Tuesday 8 June 2010

What's So Funny About ATDD, BDD, and Dependency Injection?

With apologies to Elvis Costello...

So, I've been thinking about a way to introduce the concepts of Acceptance Test Driven Development (ATDD) and Behavior Driven Development (BDD) to our developers. I'd also like to cover Dependency Injection as this seems to be something that comes up a lot when we discuss TDD in our little neck of the woods.

As an example, I've used an abstraction from a large project that we've been working on. The project is a data conversion project. I won't go into details, but the gist is this: take some data (probably from a database), perform some validation checks on it, filter stuff that we don't want, convert some stuff that we do want, and send it to some kind of output stream.

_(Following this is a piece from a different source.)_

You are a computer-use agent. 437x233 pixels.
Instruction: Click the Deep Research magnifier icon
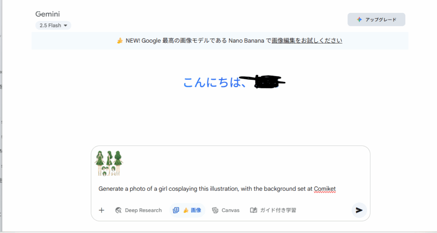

Our project is Java-based, but I've chosen to use Scala for this example for a number of reasons:
1. Scala seemed interesting, and I wanted to learn more.
2. Scala has parser combinators which is perfect to test my idea of using a DSL to define our conversion rules.
3. ScalaTest supports ATDD and BDD beautifully via its FeatureSpec and FlatSpec traits, respectively.
4. Scala has some neat ways of dealing with dependency injection (see Chapter 27 of the Odersky book).
5. Scala is fully interoperable with Java, so we can reuse any libraries or code from the existing project.

See Scala and ScalaTest here and here, respectively.

So, let's get started... (please bear in mind that I am well aware that my Scala code, being a relative newcomer to it, is likely to be a bit rough... I welcome suggestions!)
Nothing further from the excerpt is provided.